Managing excessive annual leave in the workplace
COVID-19 has certainly disrupted the way we work. We’re at home more, digitising our meetings and ensuring that we’re up to date with our requirements and obligations. Along with the ongoing ‘adapting’ and ‘pivoting’, the current climate makes it very difficult to travel. As a result, many companies are finding their employees are accruing an excessive amount of annual leave – an unideal situation for both employer and employee.
With the most recent updates put in place from the Fair Work Commission, most modern awards now provide employers with the option to ‘direct’ employees to take paid annual leave if they meet the criteria in their specific award agreement.
What counts as excessive annual leave?
Under the modern award agreement, an employee has an excessive leave accrual if:
• The employee has accrued more than 8 weeks paid annual leave or
• For a shift worker if they have accrued more than 10 weeks of paid annual leave.
It’s important to note that every industry is bound by a different award. To find the specific information on the award that applies to you or your business, we suggest referring to the Fair Work Commission.
What’s the problem with excessive annual leave?
As human beings, it’s important that we switch off and take time away to recoup and recover from work. We all know that vacay feeling, right? Working for extended periods of time can have a serious impact on an employee’s health, both physically and mentally. And, overworking can lead to poor performance, and poor performance can impact a business as a whole. So, what exactly does poor performance look like? You might start to notice these tell-tale signs:
heightened emotional responses
lack of professionalism
poor customer interactions
poor mental health (through stress or anxiety)
pessimistic behaviour
laziness
lack of communication.
Yikes. No business owner would want their employees behaving like this, right? Say goodbye to a positive working environment and productivity.
Don’t forget the financial burden too
Along with the mental health of employees, excessive annual leave can place a significant amount of financial weight on a business owner. It’s important to note that when leave is taken or paid out, the rate of pay is the current amount at the time the leave is taken or paid, not the time at which it was accrued.
As a result, this becomes an extra up-front cost for the employer reducing any potential cost savings e.g. from not using casual employees as relief staff. Oh, and untaken annual leave is also recorded as a liability on balance sheets.
Why does excessive leave happen?
Take the current situation right now – with the restrictions and lockdowns in place, many Australian employees simply aren’t travelling like they normally would. As a result, Aussie workers are banking their annual leave hours.
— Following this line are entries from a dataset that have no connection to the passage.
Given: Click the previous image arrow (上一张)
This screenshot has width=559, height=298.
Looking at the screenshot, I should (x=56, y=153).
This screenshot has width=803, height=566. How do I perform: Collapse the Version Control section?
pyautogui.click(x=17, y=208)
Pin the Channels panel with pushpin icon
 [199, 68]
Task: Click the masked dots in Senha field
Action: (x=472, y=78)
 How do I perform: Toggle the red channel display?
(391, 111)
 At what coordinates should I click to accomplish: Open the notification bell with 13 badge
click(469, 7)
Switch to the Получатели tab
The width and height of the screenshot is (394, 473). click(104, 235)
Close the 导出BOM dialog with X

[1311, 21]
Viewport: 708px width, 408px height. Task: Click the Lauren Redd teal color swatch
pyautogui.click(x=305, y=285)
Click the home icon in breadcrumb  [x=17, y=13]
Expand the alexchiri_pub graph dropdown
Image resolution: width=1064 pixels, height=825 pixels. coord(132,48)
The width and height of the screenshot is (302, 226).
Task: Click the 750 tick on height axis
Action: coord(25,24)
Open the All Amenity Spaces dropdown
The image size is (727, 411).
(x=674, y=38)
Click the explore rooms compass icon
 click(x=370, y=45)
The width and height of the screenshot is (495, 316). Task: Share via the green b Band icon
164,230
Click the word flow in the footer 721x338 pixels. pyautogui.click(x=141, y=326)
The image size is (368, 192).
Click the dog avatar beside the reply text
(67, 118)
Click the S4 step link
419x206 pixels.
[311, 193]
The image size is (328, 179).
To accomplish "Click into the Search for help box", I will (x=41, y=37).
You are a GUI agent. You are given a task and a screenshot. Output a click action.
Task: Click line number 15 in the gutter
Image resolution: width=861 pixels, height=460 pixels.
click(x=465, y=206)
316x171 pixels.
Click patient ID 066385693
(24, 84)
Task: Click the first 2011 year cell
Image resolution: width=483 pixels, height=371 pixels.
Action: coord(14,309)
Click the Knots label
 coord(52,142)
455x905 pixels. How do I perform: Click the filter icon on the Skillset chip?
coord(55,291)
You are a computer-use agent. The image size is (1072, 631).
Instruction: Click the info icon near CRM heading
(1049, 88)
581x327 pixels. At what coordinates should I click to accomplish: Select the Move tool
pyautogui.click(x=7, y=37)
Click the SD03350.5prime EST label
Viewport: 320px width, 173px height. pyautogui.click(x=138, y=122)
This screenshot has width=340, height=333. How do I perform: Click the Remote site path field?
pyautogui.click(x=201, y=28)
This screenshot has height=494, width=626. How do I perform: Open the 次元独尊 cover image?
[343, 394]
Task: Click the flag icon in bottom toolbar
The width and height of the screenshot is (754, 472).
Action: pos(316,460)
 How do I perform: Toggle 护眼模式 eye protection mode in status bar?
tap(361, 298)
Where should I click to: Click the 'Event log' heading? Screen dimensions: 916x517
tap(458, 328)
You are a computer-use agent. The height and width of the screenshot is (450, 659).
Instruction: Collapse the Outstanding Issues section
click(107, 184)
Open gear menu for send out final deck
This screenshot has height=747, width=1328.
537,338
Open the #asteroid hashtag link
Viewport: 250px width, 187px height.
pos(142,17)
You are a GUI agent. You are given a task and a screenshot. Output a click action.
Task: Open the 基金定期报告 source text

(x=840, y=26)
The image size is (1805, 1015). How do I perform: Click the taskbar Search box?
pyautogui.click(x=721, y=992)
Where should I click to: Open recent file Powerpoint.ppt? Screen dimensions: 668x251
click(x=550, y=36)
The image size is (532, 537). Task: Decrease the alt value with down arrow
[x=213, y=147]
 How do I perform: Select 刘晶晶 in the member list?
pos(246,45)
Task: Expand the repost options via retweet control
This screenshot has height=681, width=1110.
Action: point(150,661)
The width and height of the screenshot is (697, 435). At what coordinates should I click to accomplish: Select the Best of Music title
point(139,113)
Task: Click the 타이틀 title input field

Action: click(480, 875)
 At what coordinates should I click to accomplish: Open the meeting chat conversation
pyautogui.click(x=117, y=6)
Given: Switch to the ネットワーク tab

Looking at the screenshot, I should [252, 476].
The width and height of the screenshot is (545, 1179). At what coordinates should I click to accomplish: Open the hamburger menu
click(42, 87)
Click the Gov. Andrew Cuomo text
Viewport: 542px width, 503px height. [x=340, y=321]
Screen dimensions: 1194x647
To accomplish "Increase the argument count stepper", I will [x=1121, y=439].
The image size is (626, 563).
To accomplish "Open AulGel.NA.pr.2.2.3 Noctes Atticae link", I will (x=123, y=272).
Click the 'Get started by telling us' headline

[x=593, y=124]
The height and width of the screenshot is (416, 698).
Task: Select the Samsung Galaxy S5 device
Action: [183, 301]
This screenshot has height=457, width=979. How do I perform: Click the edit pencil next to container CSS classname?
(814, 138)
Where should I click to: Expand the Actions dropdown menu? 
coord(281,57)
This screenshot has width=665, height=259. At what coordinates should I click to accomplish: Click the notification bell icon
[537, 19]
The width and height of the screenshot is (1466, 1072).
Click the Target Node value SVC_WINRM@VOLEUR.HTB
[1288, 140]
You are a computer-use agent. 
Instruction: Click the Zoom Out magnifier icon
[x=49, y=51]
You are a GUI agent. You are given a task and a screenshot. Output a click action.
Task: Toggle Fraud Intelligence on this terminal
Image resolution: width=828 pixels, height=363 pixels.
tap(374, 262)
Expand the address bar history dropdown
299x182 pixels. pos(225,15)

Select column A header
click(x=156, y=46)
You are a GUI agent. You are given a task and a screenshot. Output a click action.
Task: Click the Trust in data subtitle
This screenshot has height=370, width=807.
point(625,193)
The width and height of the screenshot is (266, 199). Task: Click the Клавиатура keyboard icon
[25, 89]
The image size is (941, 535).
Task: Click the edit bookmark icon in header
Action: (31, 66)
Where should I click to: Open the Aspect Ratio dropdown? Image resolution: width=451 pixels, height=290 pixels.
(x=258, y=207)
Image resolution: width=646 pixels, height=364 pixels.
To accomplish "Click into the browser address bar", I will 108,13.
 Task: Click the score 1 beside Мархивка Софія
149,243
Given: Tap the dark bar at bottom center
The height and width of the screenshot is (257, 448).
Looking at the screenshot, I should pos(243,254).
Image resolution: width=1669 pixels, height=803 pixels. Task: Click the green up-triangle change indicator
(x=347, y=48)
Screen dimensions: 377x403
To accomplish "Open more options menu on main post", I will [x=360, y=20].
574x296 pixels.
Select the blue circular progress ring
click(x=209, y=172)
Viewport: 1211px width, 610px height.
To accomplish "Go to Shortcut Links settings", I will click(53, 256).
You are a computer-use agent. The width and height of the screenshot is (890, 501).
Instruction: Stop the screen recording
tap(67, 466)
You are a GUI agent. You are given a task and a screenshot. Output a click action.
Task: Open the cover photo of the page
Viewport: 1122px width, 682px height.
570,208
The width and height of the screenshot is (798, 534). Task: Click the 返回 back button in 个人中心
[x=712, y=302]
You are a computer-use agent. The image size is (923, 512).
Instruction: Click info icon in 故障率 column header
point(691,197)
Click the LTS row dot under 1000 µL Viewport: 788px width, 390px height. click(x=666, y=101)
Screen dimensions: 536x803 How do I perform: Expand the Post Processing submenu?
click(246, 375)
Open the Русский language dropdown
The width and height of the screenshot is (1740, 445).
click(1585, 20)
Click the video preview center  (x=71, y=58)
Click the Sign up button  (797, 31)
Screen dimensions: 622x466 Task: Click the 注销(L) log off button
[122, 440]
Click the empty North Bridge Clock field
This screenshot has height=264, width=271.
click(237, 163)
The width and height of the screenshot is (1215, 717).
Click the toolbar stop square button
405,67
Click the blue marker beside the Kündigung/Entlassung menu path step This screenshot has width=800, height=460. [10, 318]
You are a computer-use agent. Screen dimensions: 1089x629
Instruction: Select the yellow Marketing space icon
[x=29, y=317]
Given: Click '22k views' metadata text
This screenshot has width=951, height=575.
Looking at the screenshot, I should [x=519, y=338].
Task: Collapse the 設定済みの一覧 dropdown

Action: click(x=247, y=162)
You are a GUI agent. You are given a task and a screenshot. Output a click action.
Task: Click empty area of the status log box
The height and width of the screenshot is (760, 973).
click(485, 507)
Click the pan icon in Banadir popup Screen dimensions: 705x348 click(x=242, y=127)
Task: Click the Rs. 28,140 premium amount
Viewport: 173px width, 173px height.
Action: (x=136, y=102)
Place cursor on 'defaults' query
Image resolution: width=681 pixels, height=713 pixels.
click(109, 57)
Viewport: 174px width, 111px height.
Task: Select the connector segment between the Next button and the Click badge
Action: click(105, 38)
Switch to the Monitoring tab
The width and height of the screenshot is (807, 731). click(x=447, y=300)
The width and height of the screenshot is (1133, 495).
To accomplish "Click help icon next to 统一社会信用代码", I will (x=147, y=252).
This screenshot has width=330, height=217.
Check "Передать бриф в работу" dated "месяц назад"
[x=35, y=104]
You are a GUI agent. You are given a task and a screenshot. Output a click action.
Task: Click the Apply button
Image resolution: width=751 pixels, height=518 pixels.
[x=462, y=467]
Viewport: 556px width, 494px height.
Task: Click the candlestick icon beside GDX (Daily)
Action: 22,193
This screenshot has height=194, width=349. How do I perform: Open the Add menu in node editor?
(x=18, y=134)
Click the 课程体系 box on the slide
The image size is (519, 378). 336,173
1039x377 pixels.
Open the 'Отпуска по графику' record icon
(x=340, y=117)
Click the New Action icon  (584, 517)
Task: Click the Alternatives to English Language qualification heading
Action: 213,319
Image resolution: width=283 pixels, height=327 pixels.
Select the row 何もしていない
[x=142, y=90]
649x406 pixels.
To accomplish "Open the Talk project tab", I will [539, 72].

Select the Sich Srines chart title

However, it’s also important to consider that some workplaces unintentionally create an environment where taking annual leave isn’t encouraged. With insufficient resources, lack of manpower and reliability on certain employees in certain roles, often you’ll find a culture of overworking. Managers pressure their employees to not take annual leave due to the inability to cope with them being absent. For some, it’s easier to avoid going on holiday so they don’t have to face the stress and pressure when they come back into the office.
Don’t forget, we’re in uncertain times and other causes of excessive leave accrual may be due to the genuine fear of job security. Employees who are worried about their employment may ‘hoard’ their leave to provide themselves with a large payout if their industry is shut down due to pandemic restrictions or if they are let go.
As an employer, what can I do?
For your sake, it’s worth keeping on top of your employee’s annual leave and keeping open communication with your teams – try and reach an agreement on how to reduce or eliminate the excessive leave accrual. One way of achieving this is by your organisation impimenting a shutdown period (eg. Christmas) or by 'suggesting' employees take leave however you can not demand them to take leave unless they have an excessive amount. If an agreement is unsuccessful the employer can direct an employee to take one or more periods of paid annual leave.
However, a direction under the award clause to take annual leave;
must be in writing
is of no effect if it would result at any time in the employee’s remaining paid annual leave balance being less than 6 weeks when any other paid annual leave arrangements are taken into account
must not require the employee to take any period of paid annual leave of less than 1 week
must not require the employee to take a period of annual leave beginning less than 8 weeks or more than 12 months, after the direction is given, and,
must not be inconsistent with any leave arrangement agreed by the employer and employee.
The employee must take paid annual leave following this direction under the award clause.
Can annual leave be cashed out?
Some awards and registered agreements allow annual leave to be cashed out – award and agreement-free employees can negotiate with their employer to cash out annual leave at any time. However, in all cases, the following applies:
the employee must retain at least four weeks of annual leave
there must be a signed, written agreement with their employer on each occasion (that outlines the amount of leave being cashed out, the amount they will be paid and the date it will be paid)
the payment for any cashed-out leave has to be the same as what the employee would have been paid if they took the leave.
It’s important to note that as an employer, it’s unlawful to force (or try to force) an employee to make (or not make) an agreement to cash out annual leave. And, if there are any disputes, it’s best to refer to the dispute resolution procedure in the award.
For further information, we suggest referring to Fair Work Australia. Specifically, their annual leave fact sheet and guide on directing employees to take annual leave.